An attempt to translate the latest findings related to the application of AI in medicine into the language of popular science was made by Eric Topol in his book, Deep Medicine. How Artificial Intelligence Can Make Healthcare Human Again. Topol managed to explain technical issues clearly and interestingly, citing numerous case studies and scientific papers. Not surprisingly, he is an expert often hosted on TV shows and an opinion leader with over 459,000 followers on Twitter. Digital health science needs more such communication bridges between science and an audience with average technological knowledge or digital literacy.
The future-oriented thinking full of bias and clichés
Digital health is in the spotlight recently, especially in the context of COVID-19 and med-tech solutions such as telemedicine and telecare. This visibility in the mass media is positive – every article increases digital literacy and drives cultural transformation in the long term.

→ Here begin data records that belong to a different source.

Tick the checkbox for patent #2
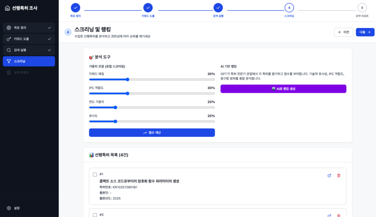Image resolution: width=376 pixels, height=217 pixels. [x=95, y=215]
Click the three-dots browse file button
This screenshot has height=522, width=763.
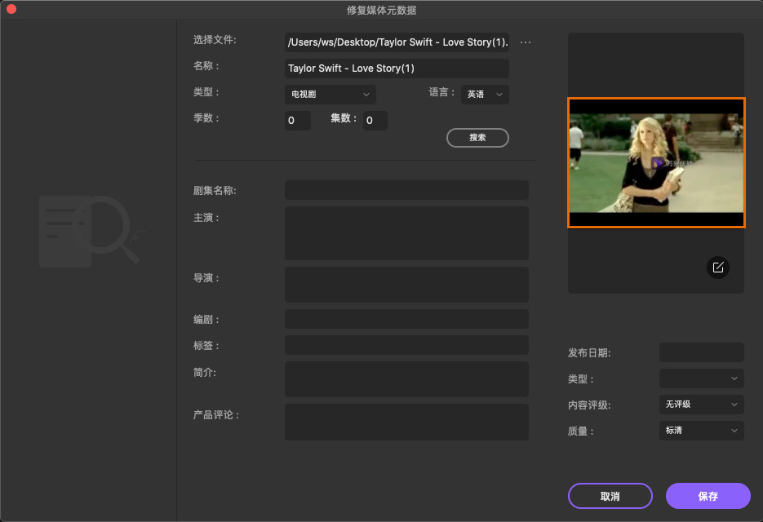click(x=526, y=42)
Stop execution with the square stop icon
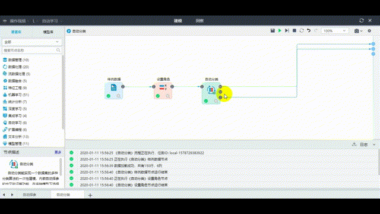This screenshot has height=214, width=380. click(295, 31)
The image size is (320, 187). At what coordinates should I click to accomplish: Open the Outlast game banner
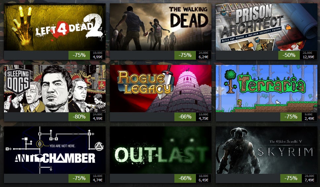[x=160, y=150]
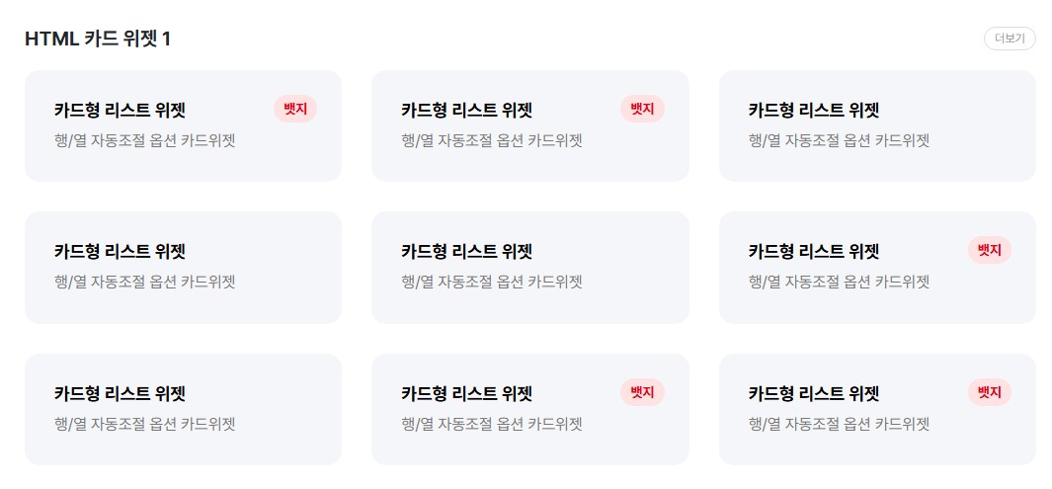This screenshot has height=489, width=1052.
Task: Open the bottom-middle 카드형 리스트 위젯 card title
Action: [466, 394]
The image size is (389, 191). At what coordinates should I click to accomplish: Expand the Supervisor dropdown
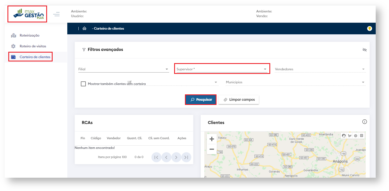[222, 69]
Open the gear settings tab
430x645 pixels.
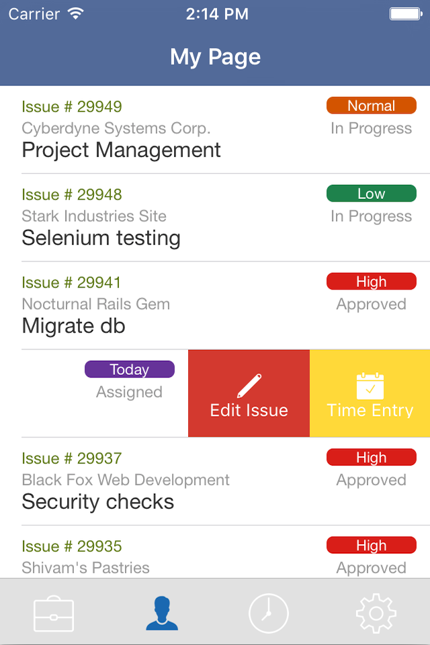[x=376, y=613]
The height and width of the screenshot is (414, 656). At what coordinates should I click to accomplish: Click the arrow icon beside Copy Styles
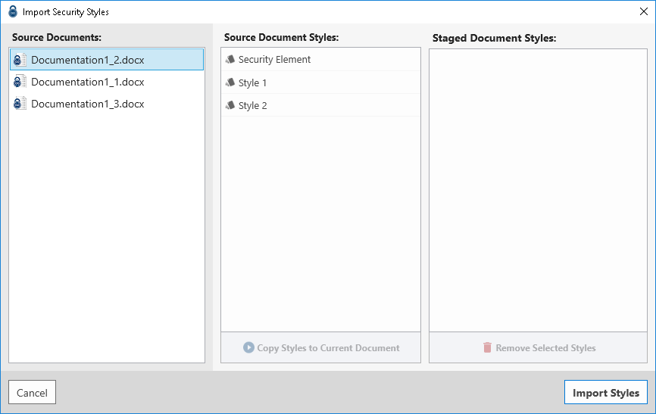(248, 347)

Although freestyle storytelling about the future of healthcare is exciting, it’s pure fiction. It doesn’t add much to the substantive discussion. Healthcare futurism – if practiced by people who have no industry expertise – often uses clichés, invokes unfounded prejudices, spreads fear and even facts that are not in line with reality. Take some industry reports predicting optimistic growth in the digital health market, the rapid development of artificial intelligence, or the potential benefits of various digital health technologies. Many of these are marketing or lobbying in nature, yet they become sources of data in a credible context.

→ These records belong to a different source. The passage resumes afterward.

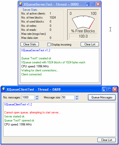Focus the Message size input field

(x=68, y=97)
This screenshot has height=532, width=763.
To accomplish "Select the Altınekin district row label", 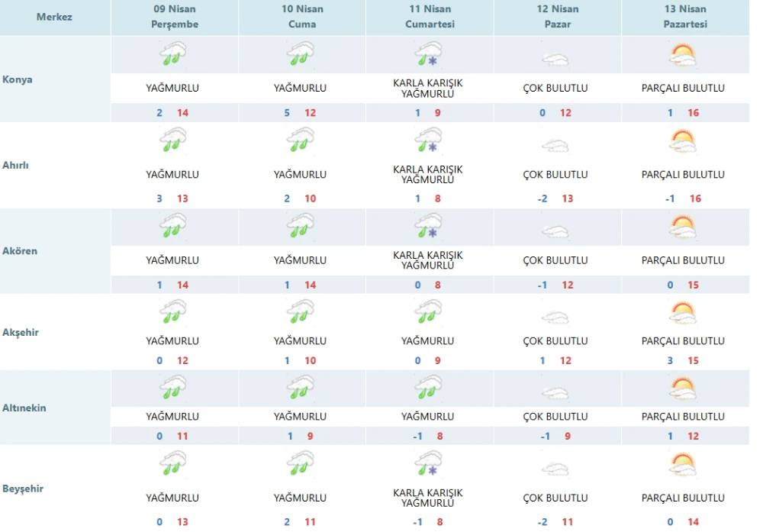I will point(24,408).
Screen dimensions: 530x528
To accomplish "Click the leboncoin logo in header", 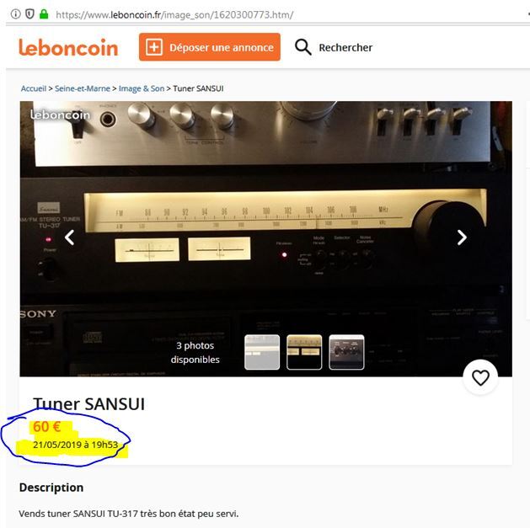I will click(68, 47).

But, on the other hand, all of them provide insights into the future, provokes discussions. Separating the wheat from the chaff is very problematic in this case.

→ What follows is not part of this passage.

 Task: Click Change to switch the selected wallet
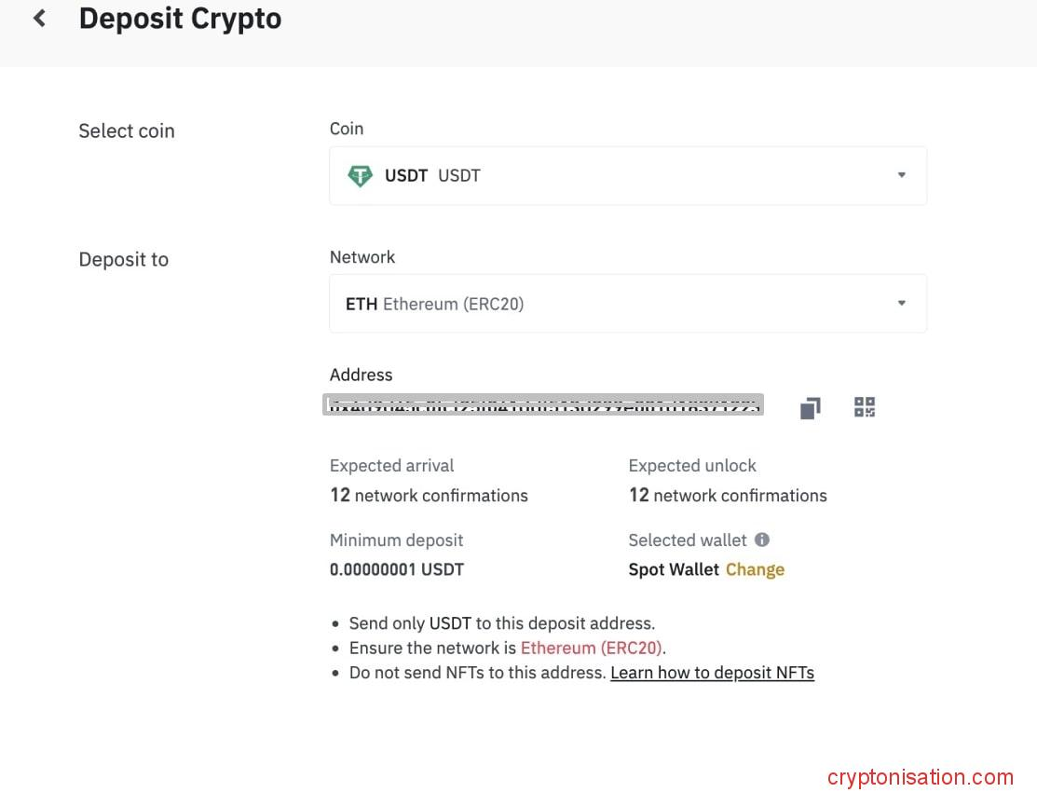pos(755,569)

I wish more scientific facts and less biased content of various kinds were present in the public debate. I wish there were more independent research in digital health. Why? Because decision-makers need to make decisions based on research data, wisely invest resources in solutions that improve patient outcomes and health care quality.
Don’t get me wrong – in principle, innovation should evolve generically, in the real-world methodology of testing solutions by end users. I don’t mean the “evidence first – then approval” approach but research that explores the benefits and potential of existing tools.
Digital health solutions are not a matter of the future. They can help patients here and now, not “tomorrow” or “maybe.” But their benefits are still under-researched, which leaves plenty of room for pseudo-scientific theories. Without evidence, you may get the impression that digital health is like dietary supplements – they certainly won’t hurt, and they may even help.